Research

Bio-Nano-Devices

We have developed and applied nanomanipulation strategies to the build-up of nanoscale-controlled electrochemical systems. We use distinct lithography procedures to be applied for nanoelectrodes manipulation in the build-up of an electrochemical cell with nanometric dimensions. We have demonstrate the possibility of immobilizing an indium tin oxide (ITO) nanowire electrode on gold contacts deposited atop of a microchip (oxidized Si wafer). A polymer protect layer containing an aperture over the sample area was photolithographically deposited over the microchip to isolate the metallic contacts. We have applied this cell in electrochemical experiments with current rage lower than 10 pA.
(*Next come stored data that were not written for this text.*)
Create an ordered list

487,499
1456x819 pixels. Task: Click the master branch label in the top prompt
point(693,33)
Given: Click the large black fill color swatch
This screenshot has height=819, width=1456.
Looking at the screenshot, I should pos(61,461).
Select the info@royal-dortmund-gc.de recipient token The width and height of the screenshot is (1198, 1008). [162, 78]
Nanostructured Films Modified Electrodes

The use of nanostructured films to modify electrochemical electrodes has allowed a whole host of new systems/devices to be fabricated, with properties that may be tuned upon synergistic interactions between the film components. Films produced with the Layer-by-Layer (LbL) technique, in particular, have opened up the way for new approaches in electrochomism, electrocatalysis, bioelectrochemistry and electroanalysis, for organic and inorganic-organic hybrid nanoarchitectures may be achieved. In addition to the fabrication of novel, optimized materials, with the LbL method fundamental processes such as charge transfer mechanisms involving biomolecules and nanoparticles can be investigated at the molecular level. In this research area, we develop electrochemistry of LbL films, with emphasis on their promising technological applications in electrochemical devices.
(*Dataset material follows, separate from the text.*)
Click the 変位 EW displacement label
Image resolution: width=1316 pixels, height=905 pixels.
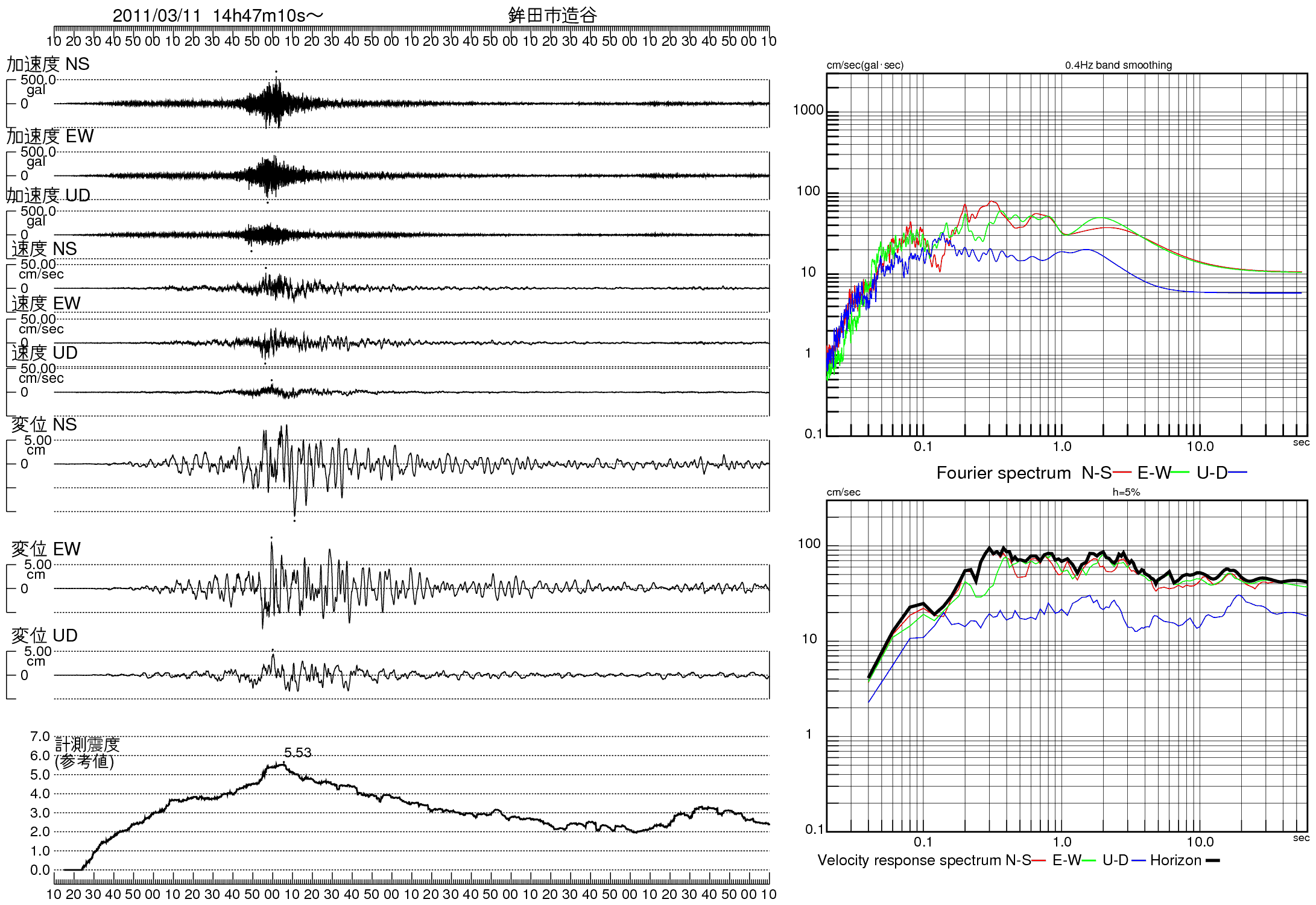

Molecular Architecture  and Charge-Transfer Reactions of Metallophthalocyanine

The properties of solid-state supramolecular architectures can be controlled by tuning hydrogen bonding and electrostatic interactions in coordination compounds containing metallic centers and distinct coordination spheres. An interesting strategy to self-assemble highly organized nanostructures is the use of coordination chemistry strategies, where the molecules employed play a key role in the development of supramolecular systems. For example, nickel(II) and iron(II) metallic ions, in 3d8 and 3d6 low-spin electronic configurations, respectively, may be present in metallophthalocyanines (MPc, where M is metallic ion), when coordinated to the phthalocyanine ligand (Pc). In water solution, this adduct exhibits high kinetic and thermal stability regarding substitution in the equatorial plane, in addition to being an effective probe for molecular recognition. 

Biological Molecules and Nanostructures

We have exploited the molecular engineering capability of aminoacids to produce a biological hybrid composite, and investigate in detail the mechanisms of formation of the nanostructures, including theoretical modeling. We focus on understanding the mechanisms involved in the formation of the hybrid nanostructures, which is not straightforward, since interactions may occur via non-specific, electrostatic interactions, specific H-bonding and even molecular recognition abilities. The molecular interaction between biological and nanoparticles (Au, Pt, Fe, oxides, etc.) has been investigated using FTIR, UV-Vis and electrochemical datas combined with a DFT theoretical modeling.